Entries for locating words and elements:
============================================================
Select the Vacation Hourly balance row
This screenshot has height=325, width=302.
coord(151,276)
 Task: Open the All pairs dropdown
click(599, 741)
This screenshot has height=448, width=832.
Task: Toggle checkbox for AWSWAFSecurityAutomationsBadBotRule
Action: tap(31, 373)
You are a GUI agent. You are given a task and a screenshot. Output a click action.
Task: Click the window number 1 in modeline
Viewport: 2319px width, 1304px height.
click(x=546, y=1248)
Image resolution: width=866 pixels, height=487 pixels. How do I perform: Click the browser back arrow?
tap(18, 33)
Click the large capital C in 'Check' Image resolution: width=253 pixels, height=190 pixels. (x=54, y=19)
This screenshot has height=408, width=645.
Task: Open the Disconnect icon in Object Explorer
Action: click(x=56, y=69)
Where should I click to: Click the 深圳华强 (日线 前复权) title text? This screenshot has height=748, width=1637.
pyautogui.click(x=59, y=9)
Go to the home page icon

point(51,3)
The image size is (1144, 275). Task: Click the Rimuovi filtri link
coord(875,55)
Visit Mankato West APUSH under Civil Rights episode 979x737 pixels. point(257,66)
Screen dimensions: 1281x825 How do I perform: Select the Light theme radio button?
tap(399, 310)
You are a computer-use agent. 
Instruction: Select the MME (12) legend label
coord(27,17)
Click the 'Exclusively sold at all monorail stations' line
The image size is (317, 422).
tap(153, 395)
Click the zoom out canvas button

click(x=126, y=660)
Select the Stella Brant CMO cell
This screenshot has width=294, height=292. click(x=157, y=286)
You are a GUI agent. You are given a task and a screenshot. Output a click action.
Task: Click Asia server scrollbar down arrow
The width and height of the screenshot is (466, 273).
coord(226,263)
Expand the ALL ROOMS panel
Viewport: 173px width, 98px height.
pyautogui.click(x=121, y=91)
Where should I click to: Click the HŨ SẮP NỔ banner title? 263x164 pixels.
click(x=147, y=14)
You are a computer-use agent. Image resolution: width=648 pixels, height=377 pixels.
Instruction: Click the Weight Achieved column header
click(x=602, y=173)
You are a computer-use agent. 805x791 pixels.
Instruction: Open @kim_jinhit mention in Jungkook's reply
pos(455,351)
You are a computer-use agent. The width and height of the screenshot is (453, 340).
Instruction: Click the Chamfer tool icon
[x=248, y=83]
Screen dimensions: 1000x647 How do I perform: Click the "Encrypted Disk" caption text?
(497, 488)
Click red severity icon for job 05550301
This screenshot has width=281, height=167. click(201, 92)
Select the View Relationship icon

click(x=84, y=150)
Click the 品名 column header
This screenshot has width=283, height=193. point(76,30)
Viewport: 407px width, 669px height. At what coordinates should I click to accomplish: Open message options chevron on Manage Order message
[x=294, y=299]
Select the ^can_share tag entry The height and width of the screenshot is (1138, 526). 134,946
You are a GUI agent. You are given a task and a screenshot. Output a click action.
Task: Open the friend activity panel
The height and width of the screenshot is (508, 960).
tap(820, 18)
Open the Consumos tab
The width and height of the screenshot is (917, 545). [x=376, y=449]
============================================================
- **Instructions for the task**
Copy out the entries word for word from their first line through the line that contains "click(x=147, y=14)", including that line.

- **Answer for this exercise**
Select the Vacation Hourly balance row
This screenshot has height=325, width=302.
coord(151,276)
 Task: Open the All pairs dropdown
click(599, 741)
This screenshot has height=448, width=832.
Task: Toggle checkbox for AWSWAFSecurityAutomationsBadBotRule
Action: tap(31, 373)
You are a GUI agent. You are given a task and a screenshot. Output a click action.
Task: Click the window number 1 in modeline
Viewport: 2319px width, 1304px height.
click(x=546, y=1248)
Image resolution: width=866 pixels, height=487 pixels. How do I perform: Click the browser back arrow?
tap(18, 33)
Click the large capital C in 'Check' Image resolution: width=253 pixels, height=190 pixels. (x=54, y=19)
This screenshot has height=408, width=645.
Task: Open the Disconnect icon in Object Explorer
Action: click(x=56, y=69)
Where should I click to: Click the 深圳华强 (日线 前复权) title text? This screenshot has height=748, width=1637.
pyautogui.click(x=59, y=9)
Go to the home page icon

point(51,3)
The image size is (1144, 275). Task: Click the Rimuovi filtri link
coord(875,55)
Visit Mankato West APUSH under Civil Rights episode 979x737 pixels. point(257,66)
Screen dimensions: 1281x825 How do I perform: Select the Light theme radio button?
tap(399, 310)
You are a computer-use agent. 
Instruction: Select the MME (12) legend label
coord(27,17)
Click the 'Exclusively sold at all monorail stations' line
The image size is (317, 422).
tap(153, 395)
Click the zoom out canvas button

click(x=126, y=660)
Select the Stella Brant CMO cell
This screenshot has width=294, height=292. click(x=157, y=286)
You are a GUI agent. You are given a task and a screenshot. Output a click action.
Task: Click Asia server scrollbar down arrow
The width and height of the screenshot is (466, 273).
coord(226,263)
Expand the ALL ROOMS panel
Viewport: 173px width, 98px height.
pyautogui.click(x=121, y=91)
Where should I click to: Click the HŨ SẮP NỔ banner title? 263x164 pixels.
click(x=147, y=14)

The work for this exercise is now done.